Smaller-scale platforms and those that have largely autonomous communities, whether that is their entire platform (like Discord or Reddit) or they are included as a component of a larger platform (like Facebook Groups) may also rely more heavily on human moderation. While the scale of larger forums requires detailed internal policies for maximally consistent replicability, smaller platforms may appropriately decide to retain more discretion as moderation is performed by a small number of insiders who have a deep understanding of the platform values and community. All of these contexts are also more likely to include idiosyncratic elements in their community guidelines that are less suited to off-the-shelf solutions, and are not resourced well enough to develop custom classifiers.

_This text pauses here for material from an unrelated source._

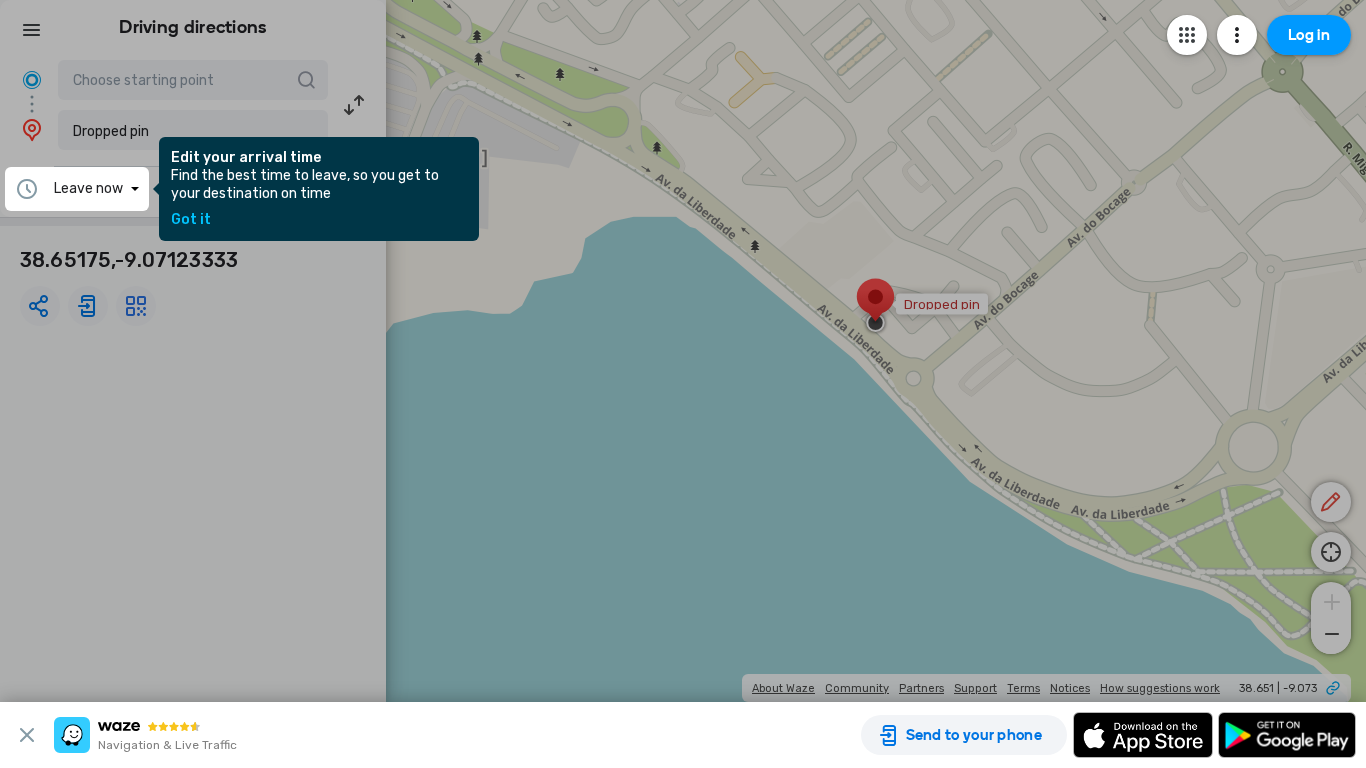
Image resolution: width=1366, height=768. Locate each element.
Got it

Lastly, some have raised philosophical objections to leaving something as intrinsically human as content moderation to automated means. Tarleton Gillespie, a pioneer of the academic study of content moderation, raises this in a 2020 paper, writing,
“Calling something hate speech [for example] is not an act of classification, that is either accurate or mistaken. It is a social and performative assertion that something should be treated as hate speech, and by implication, about what hate speech is.”
However, he does not call for the complete exclusion of AI classifiers, but for these tools to “support” and not “supplant” human moderators.
Many of the weaknesses of AI for content moderation above have been described in a series of reports authored between 2017 and 2020. However, in the last few years, the relevant technologies have seen significant progress. The recent huge steps forward in large language models have facilitated the production of more easily fine-tuned and customizable classifiers for content moderation. Larger platforms have invested in improving their models in a variety of directions.
These years have also seen a proliferation of vendors (including Unitary) dedicated to developing more accurate content classification models and making them readily available to platforms of all types and sizes, sometimes even customizing the models for their clients’ context and platform. This includes significant strides in improving classifier performance with multiple languages, including low-resource languages. Social media sites relying on community moderation have rolled out more tools to help volunteer moderators, and third party tools have also emerged. With the speed of progress in this area, platforms will need to constantly re-evaluate their options to judge if they are making best use of the content classifier technology that is now available.
Even as AI tools for moderation and other aspects of trust and safety work improve and platforms increasingly adopt them, it is clear that humans will never be eliminated from the process of policy development and that human review will still play an important role, for practical and regulatory compliance purposes—and for values-led reasons too. It is easy to think of user-generated content as a low-stakes area when compared with the AI application categories that are typically defined as high-risk, like healthcare, hiring and criminal justice. However, many people depend on online platforms for their livelihood, and political speech and human connection are foundational to our societies. For this reason, those implementing any level of automated decision making into their processes should consider incorporating responsible AI principles, such as transparency, accountability and inclusivity into their ethical impact planning.